**WHAT IS BEING ASKED:** In the entries, find all lines that hold the word "Image" and copy them.

**DATA LISTING:**
*****
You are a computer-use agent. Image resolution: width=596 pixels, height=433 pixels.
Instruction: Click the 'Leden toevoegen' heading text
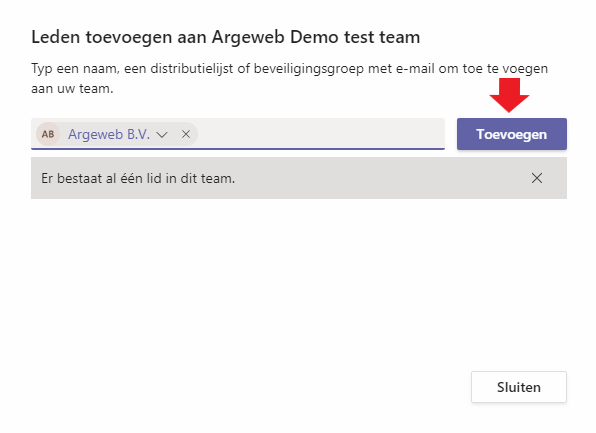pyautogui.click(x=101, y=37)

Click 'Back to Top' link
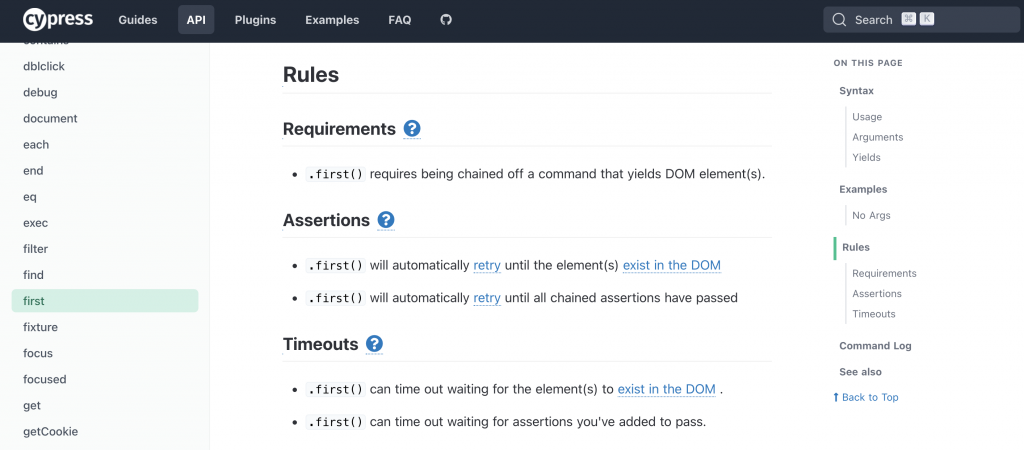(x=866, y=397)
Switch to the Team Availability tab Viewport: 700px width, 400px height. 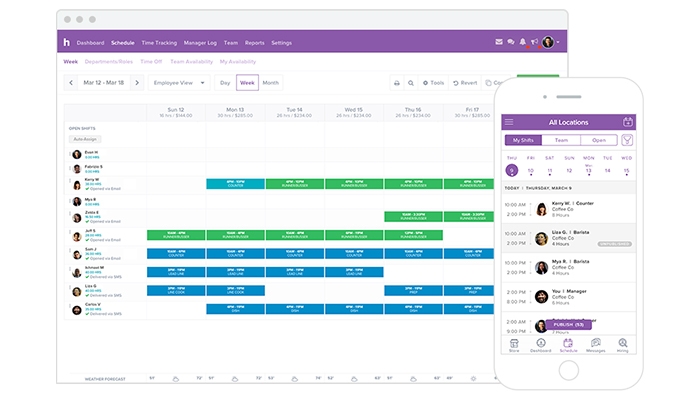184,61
*****
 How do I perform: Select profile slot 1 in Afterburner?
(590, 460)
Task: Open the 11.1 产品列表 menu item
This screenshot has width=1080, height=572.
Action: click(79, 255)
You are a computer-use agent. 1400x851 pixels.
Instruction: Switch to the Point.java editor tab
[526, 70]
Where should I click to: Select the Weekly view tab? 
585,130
*****
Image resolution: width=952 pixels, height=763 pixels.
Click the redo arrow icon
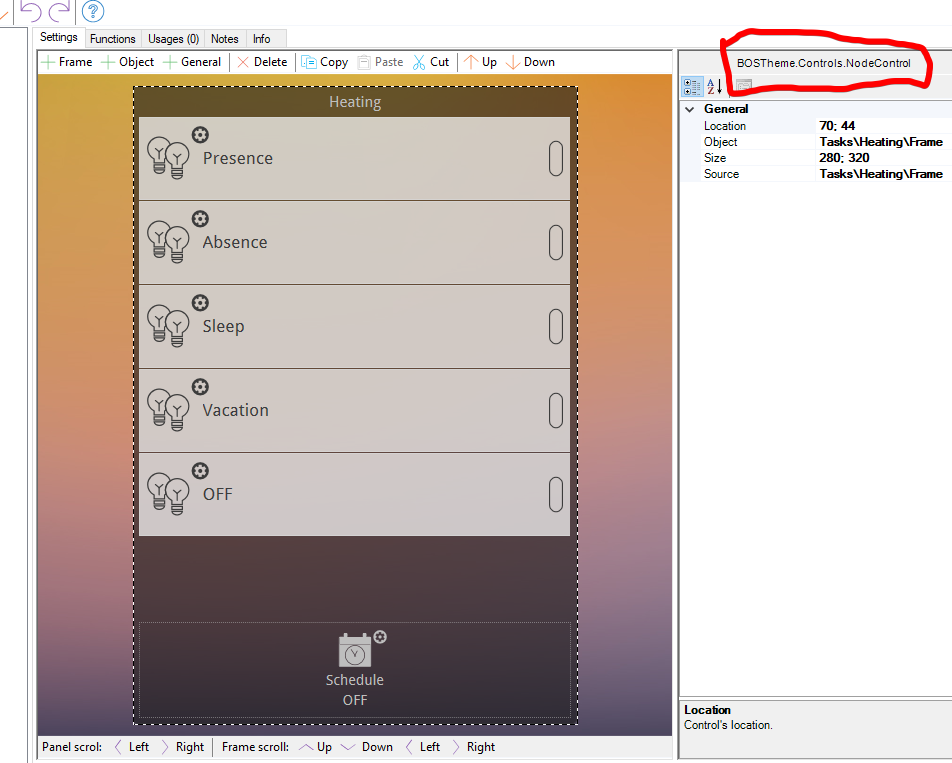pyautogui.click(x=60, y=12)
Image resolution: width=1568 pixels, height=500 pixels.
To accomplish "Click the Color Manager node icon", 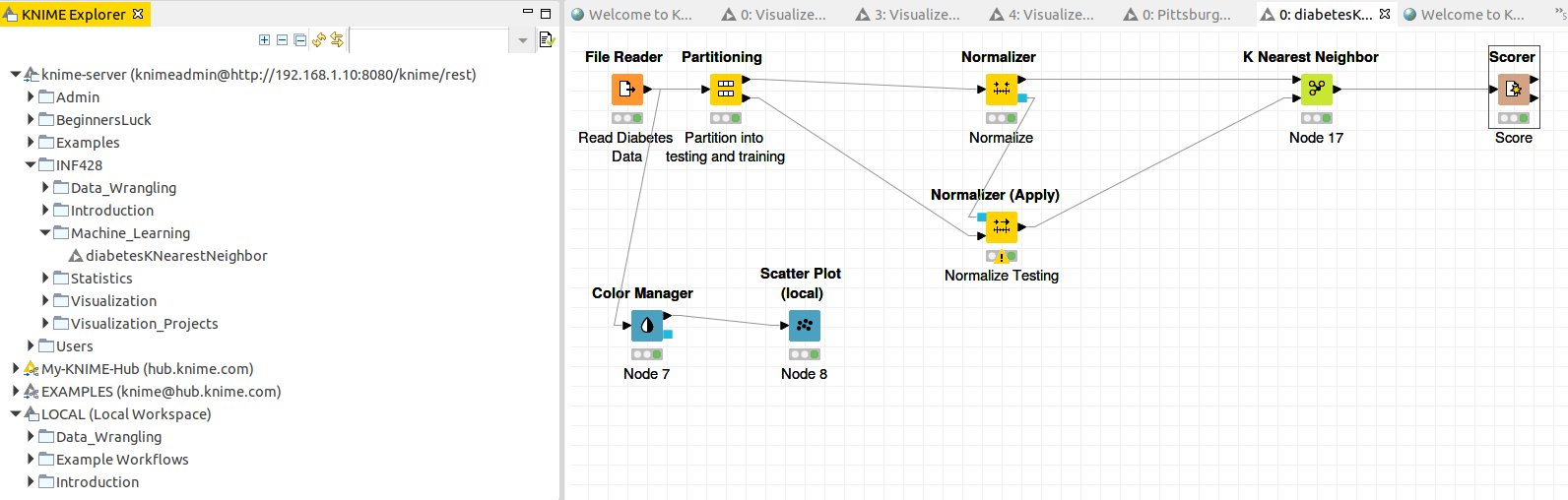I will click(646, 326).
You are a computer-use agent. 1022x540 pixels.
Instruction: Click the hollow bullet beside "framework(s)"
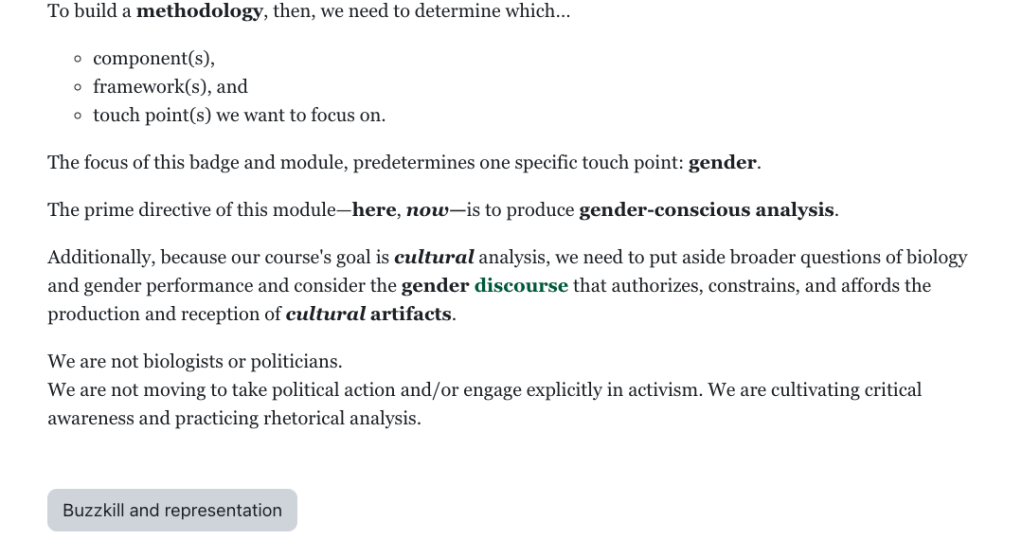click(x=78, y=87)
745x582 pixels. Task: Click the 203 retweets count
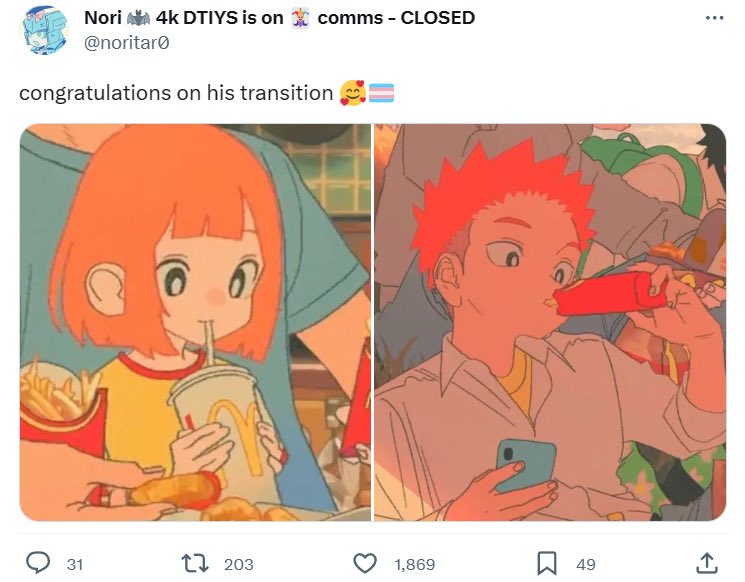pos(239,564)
*****
**SOLVED EXERCISE:**
You are a computer-use agent. Image resolution: width=596 pixels, height=433 pixels.
Image resolution: width=952 pixels, height=763 pixels.
Image resolution: width=1568 pixels, height=500 pixels.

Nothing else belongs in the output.